Frontline treatment with lenvatinib (Lenvima) was shown to be noninferior to standard therapy with sorafenib (Nexavar) in patients with unresectable hepatocellular carcinoma (HCC), according to Eisai, the developer of the multikinase inhibitor.
In a phase III trial, known as Study 304, overall survival (OS) outcomes with lenvatinib were noninferior to OS results with sorafenib, meeting the study’s primary endpoint. The findings also demonstrated statistically significant improvements with lenvatinib for secondary endpoints, including progression-free survival, time to progression, and objective response rate (ORR). Eisai reported that it intends to present the full data at an upcoming scientific meeting and will also discuss the findings with the FDA and global regulatory authorities.
“Although much progress has been made in cancer research, there remains a great need for more options in the treatment of unresectable hepatocellular carcinoma,” Alton Kremer, MD, PhD, chief clinical officer and chief medical officer, Oncology Business Group at Eisai, said in a statement. “The findings from this phase III trial represent an important development for previously untreated patients with unresectable hepatocellular carcinoma who unfortunately face a poor prognosis.”

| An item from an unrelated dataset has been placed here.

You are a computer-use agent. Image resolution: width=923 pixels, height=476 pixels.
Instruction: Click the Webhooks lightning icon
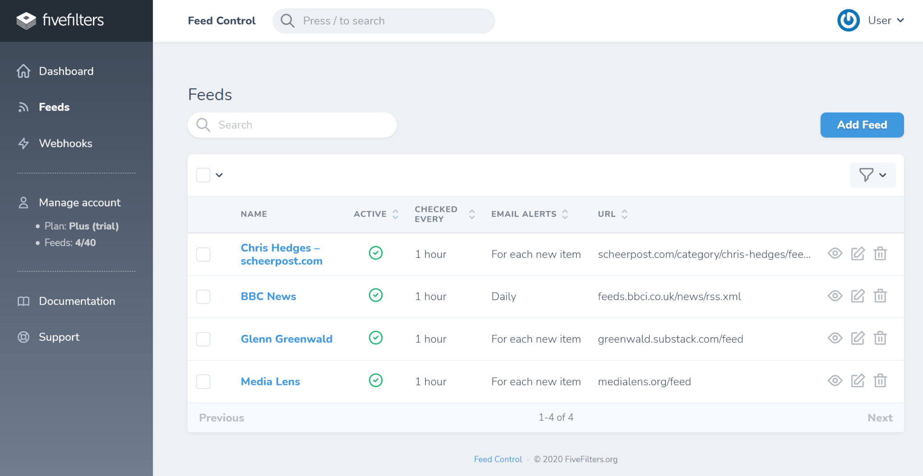23,143
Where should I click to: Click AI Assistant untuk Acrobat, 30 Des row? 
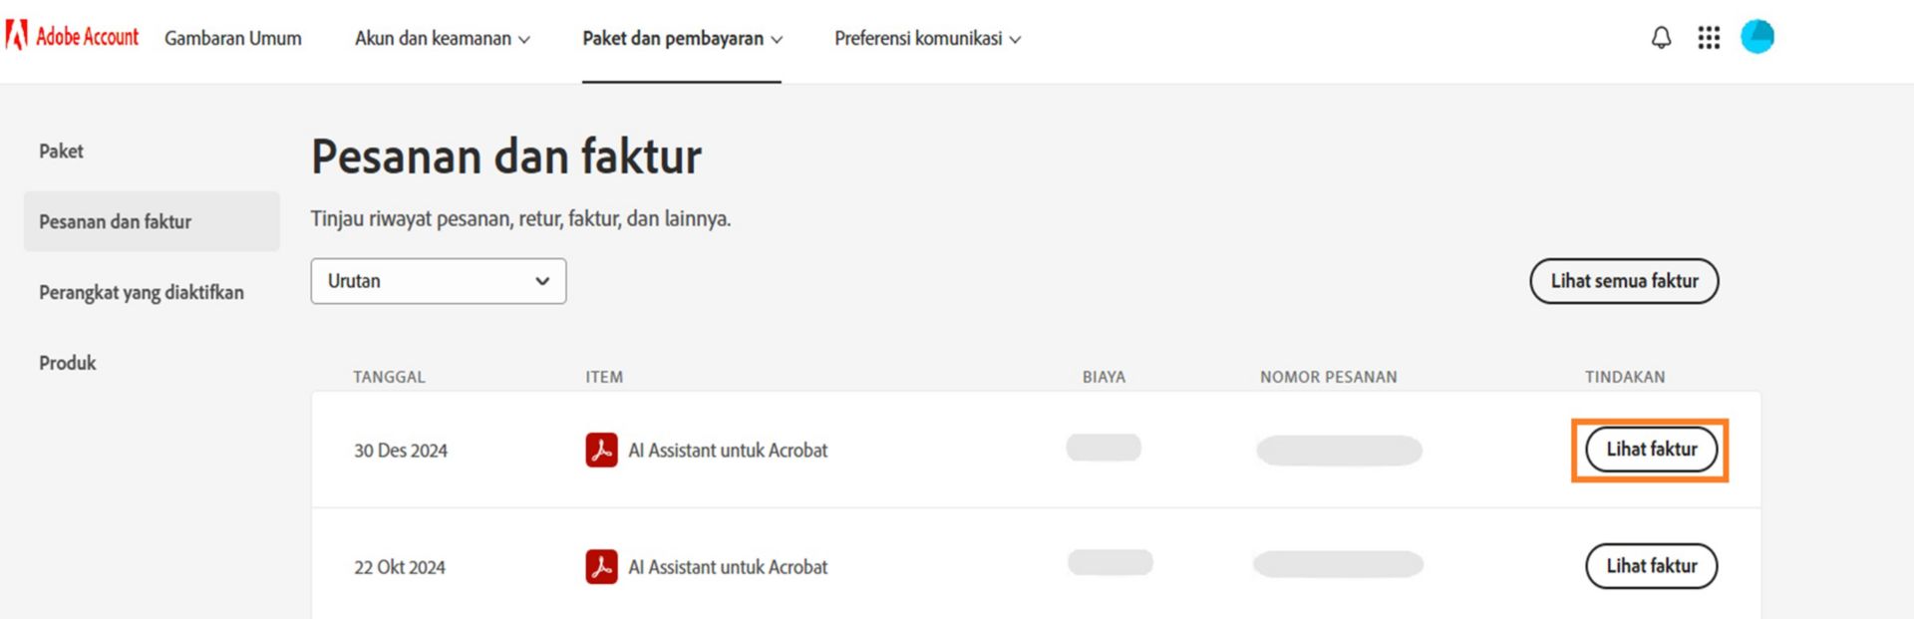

The international, multicenter, open-label, noninferiority Study 304 randomized 954 patients with unresectable HCC to frontline treatment with lenvatinib at either 8 mg or 12 mg once per day based on body weight (n = 478) or sorafenib at 400 mg twice daily (n = 476). Patients received treatment until progression or unacceptable toxicity.
The most frequently reported all-grade adverse events in the lenvatinib group were hypertension, diarrhea, decreased appetite, weight loss, and fatigue. These toxicities are in line with previous side-effect results reported for lenvatinib.
Results from a phase II study of lenvatinib in patients with advanced HCC were published last year in the Journal of Gastroenterology
. The study enrolled 46 patients between July 2010 and June 2011 at locations across Japan and Korea. Patients were not eligible for surgery or local therapy.
Lenvatinib was administered at 12 mg orally once daily in 28-day cycles. The primary endpoint was time to progression (TTP). Secondary endpoints included OS, ORR, and disease control rate.
The median TTP was 7.4 months (95% CI, 5.5-9.4). The ORR was 37%, comprising all partial responses (n = 17). Nineteen patients (41%) had stable disease and the disease control rate was 78%. The median OS was 18.7 months (95% CI, 12.7-25.1).
The most common all-grade adverse events (AEs) included hypertension (76 %), palmar-plantar erythrodysesthesia syndrome (65 %), decreased appetite (61%), and proteinuria (61%). Seventy-four percent of patients (n = 34) required dose reductions related to AEs and 22% of patients (n = 10) discontinued treatment due to AEs. Lower body weight was associated with a higher incidence of early (<30 days) dose withdrawal or reduction.
Lenvatinib is an oral, multitargeted receptor tyrosine kinase inhibitor targeting VEGFR1-3, FGFR1-4, RET, KIT, and PDGFR. It is FDA-approved for the treatment of patients with locally recurrent or metastatic, progressive, radioactive iodine-refractory differentiated thyroid cancer, as well as for use in combination with everolimus for patients with advanced renal cell carcinoma who were previously treated with an antiangiogenic therapy.
Ikeda K, Kudo M, Kawazoe S, et al. Phase 2 study of lenvatinib in patients with advanced hepatocellular carcinoma [published online October 4, 2016]. J Gastroenterol. doi:10.1007/s00535-016-1263-4.